If there is a final deal with Iran, Obama can use his executive authority to ease some sanctions on his own and work with the European Union and the United Nations to lift others. Obama also can waive sanctions that Congress has imposed on Iran, but he cannot formally lift them.

The bill would block Obama from waiving congressional sanctions for at least 30 days while lawmakers weigh in.

If 60 senators vote to disapprove of the deal, Obama would lose his waiver power altogether. The president is betting he will not.

If Congress disapproves, the president will almost respond with a veto. As long as he can get more than one-third of the Senate to side with him, he can prevent his veto from being overridden.

Backers of the bill are trying to keep lawmakers focused on how it would give Congress a say on a critical national security issue. They say the measure is not meant to be about how Iran increasingly is wielding influence in the Middle East, its support of terrorist groups or human rights violations. They worry that adding too many divisive amendments would cause Democrats to drop their support.

Even so, some senators are proposing amendments to pressure Iran to end its support of such groups, stop threatening to destroy Israel and recognize its right to exist, and release U.S. citizens held in Iran.

Other amendments would prevent sanctions relief if Iran cooperates with nuclear-armed North Korea or until international nuclear inspectors are guaranteed access to Iranian military sites.

GOP Sen. Ted Cruz of Texas, a presidential candidate, has an amendment with Sen. Pat Toomey, R-Pa., that would require Congress to sign off on any final nuclear deal, not just disapprove of it. An amendment from Sen. Ron Johnson, R-Wis., would make any deal a treaty, thus needing to be ratified by two-thirds of the Senate.

"The president should have to get 67 votes for a major nuclear arms agreement with an outlaw regime," said Sen. Tom Cotton, R-Ark.

Cotton wants to lower the number of votes needed to reject a deal from 60 to 51. That means opponents of any deal would only need Republican votes to sink it.

He also wants to see amendments requiring that Congress be notified of any violations of an agreement, not just ones that are legally defined as material breaches.

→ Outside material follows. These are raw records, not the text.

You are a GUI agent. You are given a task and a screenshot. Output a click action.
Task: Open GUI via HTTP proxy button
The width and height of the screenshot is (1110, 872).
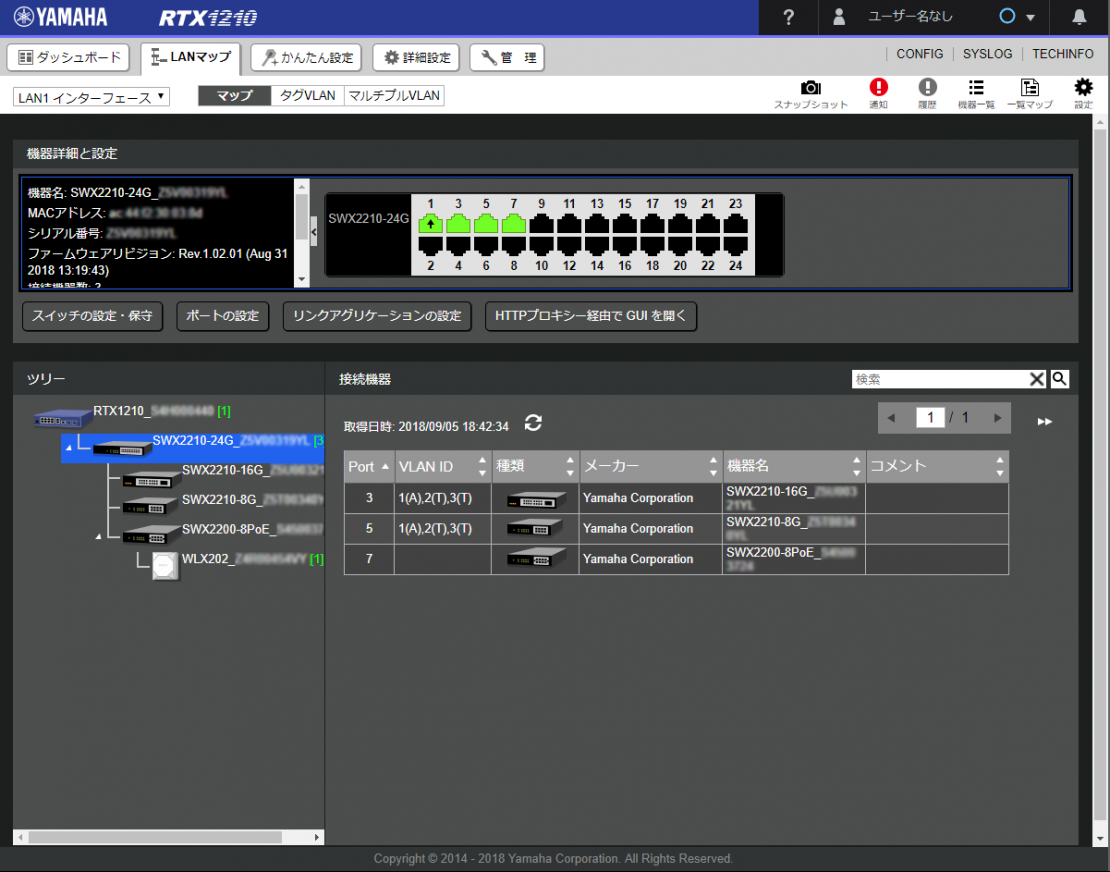590,315
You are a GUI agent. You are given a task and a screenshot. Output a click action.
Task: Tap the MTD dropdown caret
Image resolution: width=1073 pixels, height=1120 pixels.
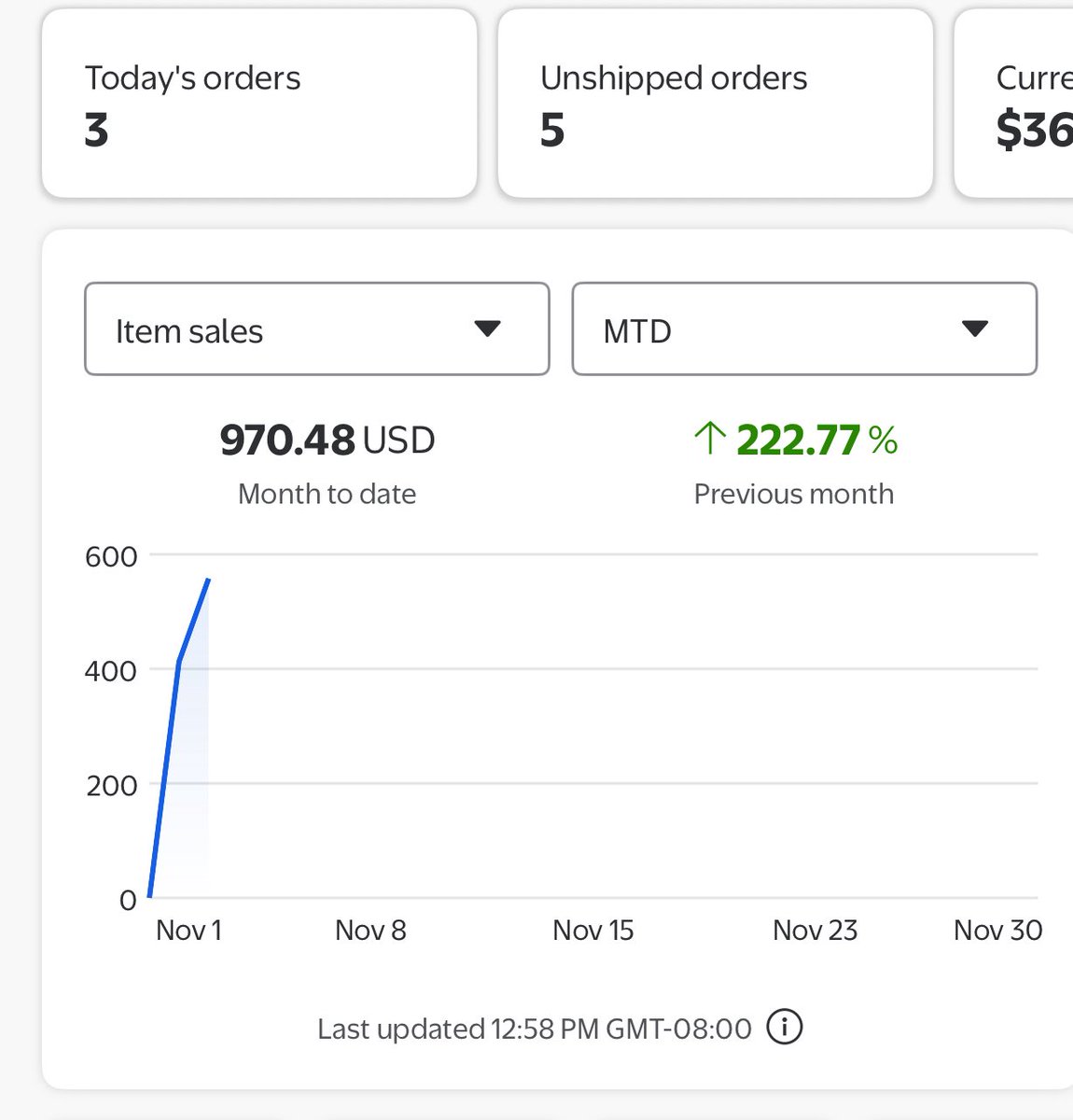tap(975, 329)
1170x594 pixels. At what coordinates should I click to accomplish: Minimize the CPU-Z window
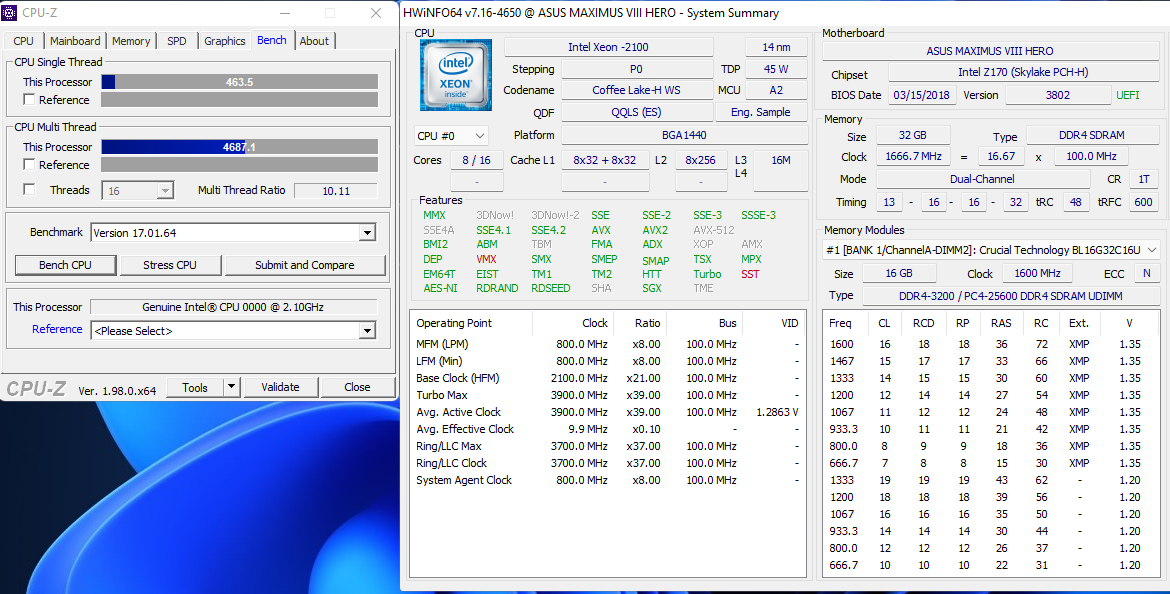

A third set of amendments would prevent sanctions relief until they meet goals the U.S. established at the beginning of the negotiations. Critics of the talks claim the administration has backtracked and agreed to too many concessions for Iran.

Republican Sen. Bob Corker of Tennessee, the committee chairman and a co-author of the bill, said he too would like to see Iran change its behavior and he wants any final deal to be a good one that will prevent Iran from developing nuclear weapons. But he said that's not what the bill is about.

"This bill is about the process," Corker said. "It's not a bill about the content of any deal, and hopefully, that's how the bill will remain."